Abstract

RAG_Assistant_for_Travel_Advisory is a Python-based Retrieval-Augmented Generation assistant that provides evidence-backed travel guidance. It combines semantic retrieval over curated travel documents with an LLM-based response generator to produce accurate, source-cited answers on visas, health advisories, regulations, and itineraries. The project includes ingestion, indexing, retrieval, generation modules, and evaluation tools for relevance and factuality. This RAG assistant is intended to aid travelers and travel advisors by delivering up-to-date, verifiable information while enabling further extension to additional domains and sources using
OpenWeather Map data.

Introduction

This project addresses a common challenge in conversational AI for travel: providing up-to-date, verifiable, and context-aware answers while minimizing hallucinations.

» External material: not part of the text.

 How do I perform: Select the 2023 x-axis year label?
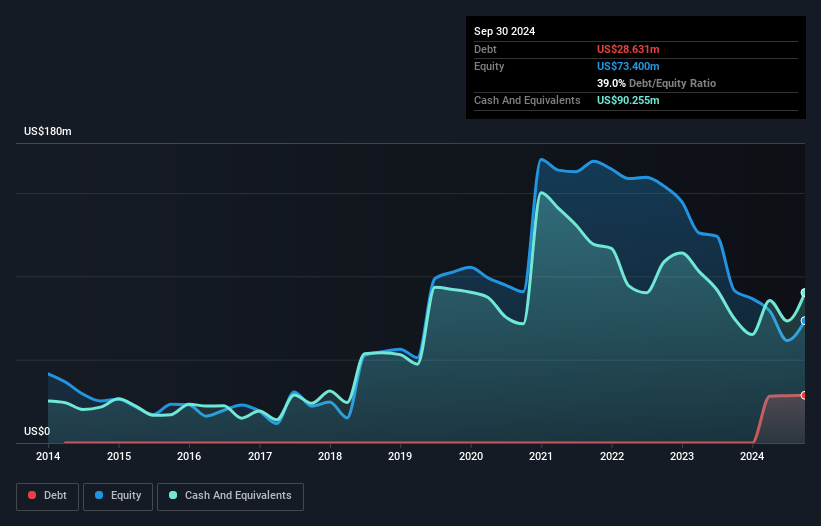pos(682,457)
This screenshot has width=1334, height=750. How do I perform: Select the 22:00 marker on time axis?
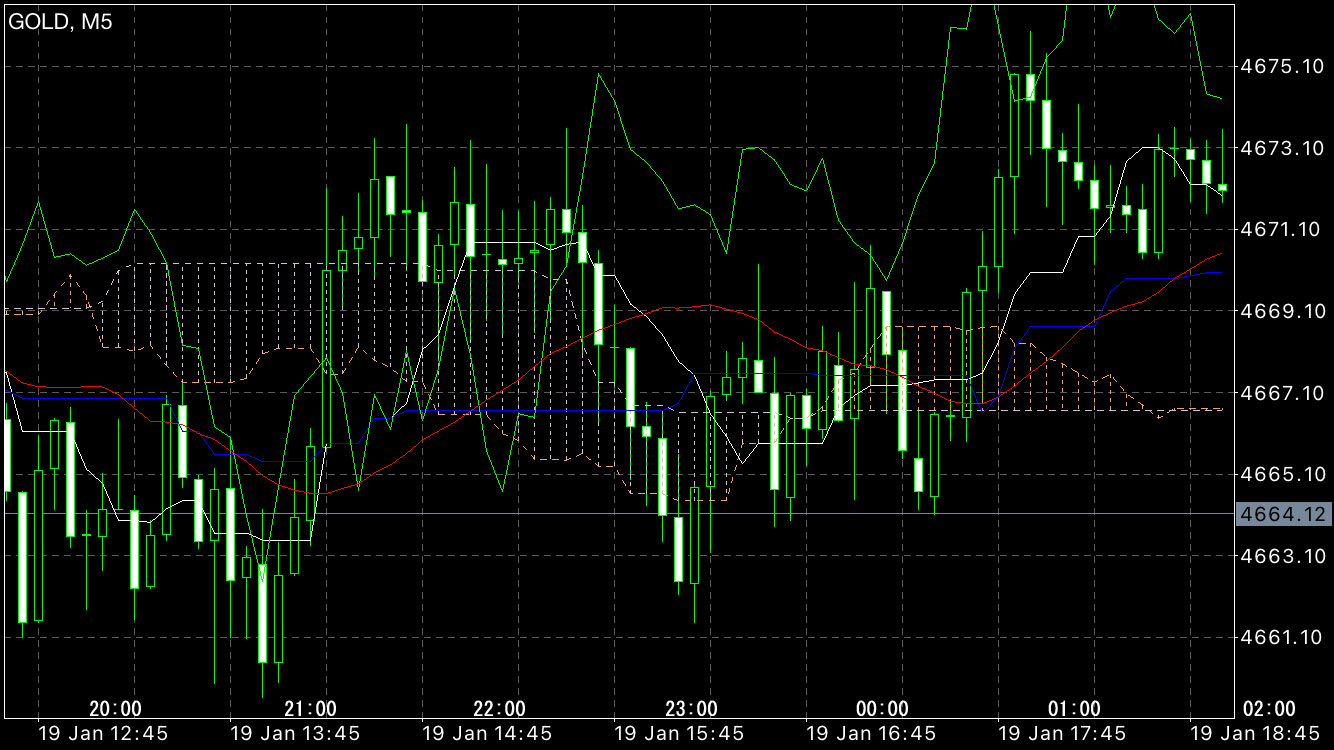pyautogui.click(x=499, y=709)
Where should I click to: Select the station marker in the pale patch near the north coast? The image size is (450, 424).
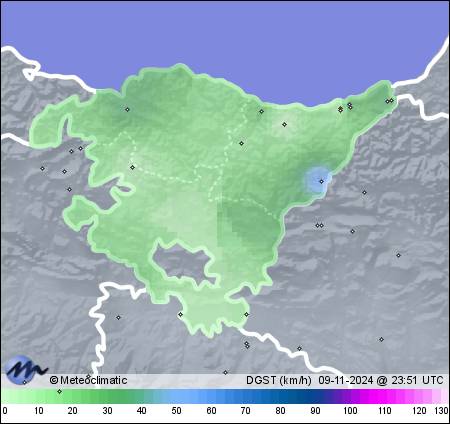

The system integrates real-time environmental signals (for example, OpenWeatherMap for current weather conditions) with a Retrieval-Augmented Generation (RAG) pipeline that grounds responses in a curated knowledge base of travel documents (health advisories, local regulations, destination guides, transit alerts, and more). By combining live data and retrieved source passages, the assistant tailors travel suggestions to the user’s immediate context — e.g., recommending indoor itinerary alternatives, clothing and packing tips, transit adjustments, or health precautions when the weather indicates heavy rain, heatwaves, or poor air quality.

Weather Advisory Process Flowchart

Methodology

This project implements a weather-aware Retrieval-Augmented Generation (RAG) travel assistant: it gathers and indexes travel/weather documents, fetches live weather via OpenWeather, retrieves relevant context from a vector store, and uses an LLM (OpenAI / Groq / Google Gemini) with a structured prompt chain to produce evidence‑based travel recommendations.

📦 Project Structure

RAG_Assistant_for_Travel_Advisory
├── src/vectordb.py          Vector DB wrapper and embedding pipeline (ChromaDB + SentenceTransformers).
├── src/weather_app.py       The RAG assistant orchestration: loads LLM, constructs prompt template/chain, invokes generation using both retrieved context and live/historical weather data.
├── src/weather_forecast.py  Fetches and stores weather data for many countries using OpenWeather and geocoding; writes files under data/weather/.
├── requirements.txt     project dependencies. Data ingestion and preparation (methods)
├── README.md           Project documentation
├── chroma_db/           Persistent ChromaDB storage created by the VectorDB wrapper.
│   └── ...
├── data/               
│   ├── weather/         Persisted weather text files used as the local RAG corpus.
└── .gitignore           # Excludes .env, venv, etc.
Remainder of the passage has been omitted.